### Exercise goal
Return each line from the items below that contains the string "blue". Case counts.

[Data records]

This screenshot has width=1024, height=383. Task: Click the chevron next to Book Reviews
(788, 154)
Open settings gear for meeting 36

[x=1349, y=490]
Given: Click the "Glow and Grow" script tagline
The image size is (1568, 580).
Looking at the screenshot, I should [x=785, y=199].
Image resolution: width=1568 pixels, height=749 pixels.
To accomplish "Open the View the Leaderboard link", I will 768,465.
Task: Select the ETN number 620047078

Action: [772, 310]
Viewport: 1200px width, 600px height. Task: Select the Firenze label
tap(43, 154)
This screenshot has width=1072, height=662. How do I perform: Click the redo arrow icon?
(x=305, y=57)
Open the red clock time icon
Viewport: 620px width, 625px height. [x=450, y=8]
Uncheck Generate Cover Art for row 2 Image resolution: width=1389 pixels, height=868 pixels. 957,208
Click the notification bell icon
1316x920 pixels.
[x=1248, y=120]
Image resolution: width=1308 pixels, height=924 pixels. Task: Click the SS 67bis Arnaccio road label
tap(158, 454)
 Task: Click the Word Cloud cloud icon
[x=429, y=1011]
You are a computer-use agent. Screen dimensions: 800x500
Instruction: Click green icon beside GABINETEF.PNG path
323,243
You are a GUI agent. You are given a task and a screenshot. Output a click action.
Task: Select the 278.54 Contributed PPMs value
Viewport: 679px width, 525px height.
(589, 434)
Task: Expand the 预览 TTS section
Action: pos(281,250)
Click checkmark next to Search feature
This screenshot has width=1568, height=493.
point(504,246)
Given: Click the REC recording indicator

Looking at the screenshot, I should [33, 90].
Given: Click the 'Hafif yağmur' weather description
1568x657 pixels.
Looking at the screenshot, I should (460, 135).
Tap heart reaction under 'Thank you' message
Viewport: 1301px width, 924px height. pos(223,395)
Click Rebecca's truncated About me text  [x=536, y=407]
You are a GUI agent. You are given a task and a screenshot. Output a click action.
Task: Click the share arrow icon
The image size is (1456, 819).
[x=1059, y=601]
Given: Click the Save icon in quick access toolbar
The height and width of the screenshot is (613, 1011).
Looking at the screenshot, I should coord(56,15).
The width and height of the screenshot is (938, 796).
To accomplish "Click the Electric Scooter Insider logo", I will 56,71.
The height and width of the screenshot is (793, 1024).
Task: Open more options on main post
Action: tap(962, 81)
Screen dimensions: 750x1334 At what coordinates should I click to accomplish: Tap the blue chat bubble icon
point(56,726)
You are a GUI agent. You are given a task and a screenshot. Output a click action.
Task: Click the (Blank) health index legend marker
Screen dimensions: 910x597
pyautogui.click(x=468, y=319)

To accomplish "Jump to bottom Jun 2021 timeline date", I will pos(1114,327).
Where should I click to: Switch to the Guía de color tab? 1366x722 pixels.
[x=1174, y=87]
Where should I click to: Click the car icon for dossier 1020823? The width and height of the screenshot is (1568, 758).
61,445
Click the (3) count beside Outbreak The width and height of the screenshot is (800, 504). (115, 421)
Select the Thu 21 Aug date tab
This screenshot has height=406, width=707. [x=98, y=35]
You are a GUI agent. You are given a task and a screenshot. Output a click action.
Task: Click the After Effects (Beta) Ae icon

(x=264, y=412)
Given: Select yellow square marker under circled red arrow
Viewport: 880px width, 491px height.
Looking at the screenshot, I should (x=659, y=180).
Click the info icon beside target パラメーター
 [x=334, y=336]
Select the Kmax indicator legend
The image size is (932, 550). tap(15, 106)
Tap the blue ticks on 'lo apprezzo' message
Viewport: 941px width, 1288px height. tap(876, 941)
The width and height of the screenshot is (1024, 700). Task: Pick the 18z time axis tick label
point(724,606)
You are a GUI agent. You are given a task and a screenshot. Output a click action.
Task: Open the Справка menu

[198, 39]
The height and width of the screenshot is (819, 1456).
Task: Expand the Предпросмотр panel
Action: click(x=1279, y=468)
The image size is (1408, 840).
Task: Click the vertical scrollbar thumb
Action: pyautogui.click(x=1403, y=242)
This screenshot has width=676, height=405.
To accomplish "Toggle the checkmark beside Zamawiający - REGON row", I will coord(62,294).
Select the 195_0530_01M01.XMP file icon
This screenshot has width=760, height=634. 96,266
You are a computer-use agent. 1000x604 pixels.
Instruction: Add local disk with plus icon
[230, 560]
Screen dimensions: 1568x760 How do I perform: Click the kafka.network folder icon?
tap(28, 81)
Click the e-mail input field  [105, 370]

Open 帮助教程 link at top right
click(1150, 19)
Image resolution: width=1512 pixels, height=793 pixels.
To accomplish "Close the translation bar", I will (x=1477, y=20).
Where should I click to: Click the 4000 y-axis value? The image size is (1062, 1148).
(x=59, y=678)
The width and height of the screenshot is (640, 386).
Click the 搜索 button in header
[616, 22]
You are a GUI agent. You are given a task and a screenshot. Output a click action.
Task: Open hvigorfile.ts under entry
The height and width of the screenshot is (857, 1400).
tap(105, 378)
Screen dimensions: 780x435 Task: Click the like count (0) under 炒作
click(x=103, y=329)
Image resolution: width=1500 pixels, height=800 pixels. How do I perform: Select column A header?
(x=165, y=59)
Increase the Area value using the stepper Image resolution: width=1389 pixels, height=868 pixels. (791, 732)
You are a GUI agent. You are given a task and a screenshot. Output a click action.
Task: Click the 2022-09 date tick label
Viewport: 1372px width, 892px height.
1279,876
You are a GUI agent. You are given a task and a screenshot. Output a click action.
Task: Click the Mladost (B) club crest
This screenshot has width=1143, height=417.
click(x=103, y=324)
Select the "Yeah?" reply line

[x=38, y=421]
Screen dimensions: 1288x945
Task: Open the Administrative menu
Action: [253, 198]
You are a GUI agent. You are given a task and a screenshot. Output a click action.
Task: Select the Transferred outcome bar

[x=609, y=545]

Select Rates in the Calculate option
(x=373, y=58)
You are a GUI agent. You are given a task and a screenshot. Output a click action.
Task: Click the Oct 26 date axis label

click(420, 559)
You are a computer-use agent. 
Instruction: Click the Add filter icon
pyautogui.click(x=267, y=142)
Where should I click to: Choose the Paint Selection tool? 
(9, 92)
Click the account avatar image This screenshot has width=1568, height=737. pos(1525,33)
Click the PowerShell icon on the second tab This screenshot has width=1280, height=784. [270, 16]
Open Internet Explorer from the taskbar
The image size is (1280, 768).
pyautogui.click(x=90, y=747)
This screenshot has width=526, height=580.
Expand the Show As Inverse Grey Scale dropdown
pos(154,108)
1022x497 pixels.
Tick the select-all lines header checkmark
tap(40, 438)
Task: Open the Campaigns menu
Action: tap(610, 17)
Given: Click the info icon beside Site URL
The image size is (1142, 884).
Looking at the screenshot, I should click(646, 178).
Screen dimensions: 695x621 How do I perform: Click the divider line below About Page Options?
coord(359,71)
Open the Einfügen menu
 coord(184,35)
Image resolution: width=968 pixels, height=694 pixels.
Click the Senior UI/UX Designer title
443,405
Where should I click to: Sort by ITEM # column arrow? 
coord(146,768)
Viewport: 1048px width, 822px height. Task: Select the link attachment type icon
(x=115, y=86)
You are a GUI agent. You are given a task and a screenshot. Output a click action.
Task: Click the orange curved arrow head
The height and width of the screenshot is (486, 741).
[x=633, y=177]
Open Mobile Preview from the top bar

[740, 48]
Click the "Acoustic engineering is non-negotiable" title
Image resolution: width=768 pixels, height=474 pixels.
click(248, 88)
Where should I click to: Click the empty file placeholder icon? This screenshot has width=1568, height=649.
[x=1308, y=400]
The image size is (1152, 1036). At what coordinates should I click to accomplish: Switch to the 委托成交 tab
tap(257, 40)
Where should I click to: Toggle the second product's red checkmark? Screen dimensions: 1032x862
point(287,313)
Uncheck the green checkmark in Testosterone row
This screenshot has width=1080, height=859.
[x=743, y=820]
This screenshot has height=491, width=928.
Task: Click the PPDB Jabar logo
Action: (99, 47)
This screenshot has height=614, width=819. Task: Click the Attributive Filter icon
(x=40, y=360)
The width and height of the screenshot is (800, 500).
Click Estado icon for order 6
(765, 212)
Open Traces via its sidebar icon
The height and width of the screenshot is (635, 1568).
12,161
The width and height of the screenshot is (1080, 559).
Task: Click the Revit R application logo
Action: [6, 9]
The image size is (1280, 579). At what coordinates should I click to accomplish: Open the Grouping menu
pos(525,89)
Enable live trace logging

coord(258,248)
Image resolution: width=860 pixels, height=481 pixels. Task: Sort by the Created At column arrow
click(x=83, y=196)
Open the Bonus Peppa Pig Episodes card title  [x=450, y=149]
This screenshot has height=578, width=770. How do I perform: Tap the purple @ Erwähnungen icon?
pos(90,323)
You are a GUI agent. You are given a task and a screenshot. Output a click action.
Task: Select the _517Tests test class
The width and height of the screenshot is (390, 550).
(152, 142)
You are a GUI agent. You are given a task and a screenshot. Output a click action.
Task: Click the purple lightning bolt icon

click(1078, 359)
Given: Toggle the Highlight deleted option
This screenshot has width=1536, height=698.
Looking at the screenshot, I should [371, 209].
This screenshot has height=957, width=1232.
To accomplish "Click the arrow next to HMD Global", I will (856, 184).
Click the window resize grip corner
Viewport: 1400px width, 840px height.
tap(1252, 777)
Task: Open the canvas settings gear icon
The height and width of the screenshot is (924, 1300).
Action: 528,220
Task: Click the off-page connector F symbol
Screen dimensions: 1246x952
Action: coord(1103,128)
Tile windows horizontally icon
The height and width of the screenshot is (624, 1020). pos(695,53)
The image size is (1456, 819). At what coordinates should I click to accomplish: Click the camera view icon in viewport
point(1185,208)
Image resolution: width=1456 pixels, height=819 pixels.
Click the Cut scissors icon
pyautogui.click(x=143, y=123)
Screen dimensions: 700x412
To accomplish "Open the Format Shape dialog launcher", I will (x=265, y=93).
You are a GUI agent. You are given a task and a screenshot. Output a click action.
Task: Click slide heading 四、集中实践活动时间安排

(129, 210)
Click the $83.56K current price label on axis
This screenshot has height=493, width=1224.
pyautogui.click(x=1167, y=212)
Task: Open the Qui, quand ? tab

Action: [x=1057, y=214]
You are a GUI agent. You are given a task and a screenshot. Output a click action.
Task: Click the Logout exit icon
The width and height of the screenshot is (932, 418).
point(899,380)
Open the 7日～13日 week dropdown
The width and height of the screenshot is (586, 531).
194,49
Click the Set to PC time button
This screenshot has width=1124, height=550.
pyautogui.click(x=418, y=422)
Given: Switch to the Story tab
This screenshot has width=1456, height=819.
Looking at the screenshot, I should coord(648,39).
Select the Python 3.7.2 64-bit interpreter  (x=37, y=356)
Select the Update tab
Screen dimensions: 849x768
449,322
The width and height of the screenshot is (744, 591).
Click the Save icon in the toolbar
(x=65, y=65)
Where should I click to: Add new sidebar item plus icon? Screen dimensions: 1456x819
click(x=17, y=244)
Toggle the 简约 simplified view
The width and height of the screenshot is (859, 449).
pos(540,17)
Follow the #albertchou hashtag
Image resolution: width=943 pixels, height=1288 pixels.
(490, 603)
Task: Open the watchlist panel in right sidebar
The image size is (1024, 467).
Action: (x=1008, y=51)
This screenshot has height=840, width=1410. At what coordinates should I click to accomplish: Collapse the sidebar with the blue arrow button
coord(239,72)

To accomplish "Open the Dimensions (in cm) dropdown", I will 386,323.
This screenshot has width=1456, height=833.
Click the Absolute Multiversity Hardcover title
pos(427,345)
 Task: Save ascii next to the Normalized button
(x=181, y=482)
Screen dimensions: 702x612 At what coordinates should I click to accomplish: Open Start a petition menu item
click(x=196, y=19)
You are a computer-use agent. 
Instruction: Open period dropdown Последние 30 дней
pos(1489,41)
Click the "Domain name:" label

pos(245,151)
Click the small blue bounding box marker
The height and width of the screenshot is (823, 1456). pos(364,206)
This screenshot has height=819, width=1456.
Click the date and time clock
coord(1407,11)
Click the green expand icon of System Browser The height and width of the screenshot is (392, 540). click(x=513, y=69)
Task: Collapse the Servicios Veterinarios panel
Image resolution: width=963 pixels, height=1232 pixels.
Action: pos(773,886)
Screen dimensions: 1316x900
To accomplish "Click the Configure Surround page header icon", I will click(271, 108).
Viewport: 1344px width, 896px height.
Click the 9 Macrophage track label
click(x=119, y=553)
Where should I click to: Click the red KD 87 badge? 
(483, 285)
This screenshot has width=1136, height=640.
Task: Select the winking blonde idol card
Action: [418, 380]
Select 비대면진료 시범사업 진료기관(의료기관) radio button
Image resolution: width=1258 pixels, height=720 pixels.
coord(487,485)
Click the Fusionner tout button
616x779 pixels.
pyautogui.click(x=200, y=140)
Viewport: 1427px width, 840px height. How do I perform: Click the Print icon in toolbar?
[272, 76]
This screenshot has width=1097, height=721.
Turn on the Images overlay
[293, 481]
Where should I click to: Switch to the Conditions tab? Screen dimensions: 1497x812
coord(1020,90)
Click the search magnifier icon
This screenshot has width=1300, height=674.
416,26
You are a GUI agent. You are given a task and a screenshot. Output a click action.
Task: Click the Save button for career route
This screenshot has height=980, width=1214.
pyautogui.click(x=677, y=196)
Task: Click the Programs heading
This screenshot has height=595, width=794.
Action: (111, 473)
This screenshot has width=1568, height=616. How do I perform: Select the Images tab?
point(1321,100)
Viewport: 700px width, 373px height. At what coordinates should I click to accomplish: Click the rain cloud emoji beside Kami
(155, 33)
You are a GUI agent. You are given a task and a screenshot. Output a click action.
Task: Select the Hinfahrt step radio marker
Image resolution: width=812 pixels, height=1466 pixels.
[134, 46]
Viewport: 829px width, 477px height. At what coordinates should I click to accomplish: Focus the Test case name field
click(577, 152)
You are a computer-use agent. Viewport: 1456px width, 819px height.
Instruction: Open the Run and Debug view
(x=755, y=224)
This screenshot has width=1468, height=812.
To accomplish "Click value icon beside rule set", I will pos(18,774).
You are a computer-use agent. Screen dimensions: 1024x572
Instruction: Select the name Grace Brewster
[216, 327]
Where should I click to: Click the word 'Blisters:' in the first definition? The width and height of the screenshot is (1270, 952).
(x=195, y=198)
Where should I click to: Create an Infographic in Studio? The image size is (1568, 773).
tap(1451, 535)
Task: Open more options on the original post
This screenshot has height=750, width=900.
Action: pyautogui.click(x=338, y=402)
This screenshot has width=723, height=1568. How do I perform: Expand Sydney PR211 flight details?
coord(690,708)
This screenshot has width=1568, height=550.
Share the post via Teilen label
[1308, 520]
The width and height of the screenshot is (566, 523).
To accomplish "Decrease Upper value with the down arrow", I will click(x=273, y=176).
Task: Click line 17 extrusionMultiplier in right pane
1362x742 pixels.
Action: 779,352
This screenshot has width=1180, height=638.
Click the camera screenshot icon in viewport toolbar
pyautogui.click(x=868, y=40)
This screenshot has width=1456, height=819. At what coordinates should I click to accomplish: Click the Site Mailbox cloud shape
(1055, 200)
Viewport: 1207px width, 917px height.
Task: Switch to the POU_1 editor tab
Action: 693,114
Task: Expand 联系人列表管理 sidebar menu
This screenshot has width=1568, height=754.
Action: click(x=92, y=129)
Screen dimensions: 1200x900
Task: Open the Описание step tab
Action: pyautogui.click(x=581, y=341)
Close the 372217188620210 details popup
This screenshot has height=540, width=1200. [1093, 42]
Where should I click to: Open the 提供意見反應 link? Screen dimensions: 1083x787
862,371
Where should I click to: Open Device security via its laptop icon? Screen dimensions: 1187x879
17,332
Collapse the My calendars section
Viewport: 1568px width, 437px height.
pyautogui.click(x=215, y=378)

### Correct response
Screen dimensions: 750x1334 At what coordinates should I click to accomplish: Tap the blue chat bubble icon
Tap the blue ticks on 'lo apprezzo' message
This screenshot has height=840, width=1410. At what coordinates should I click to accomplish: Collapse the sidebar with the blue arrow button
Click the small blue bounding box marker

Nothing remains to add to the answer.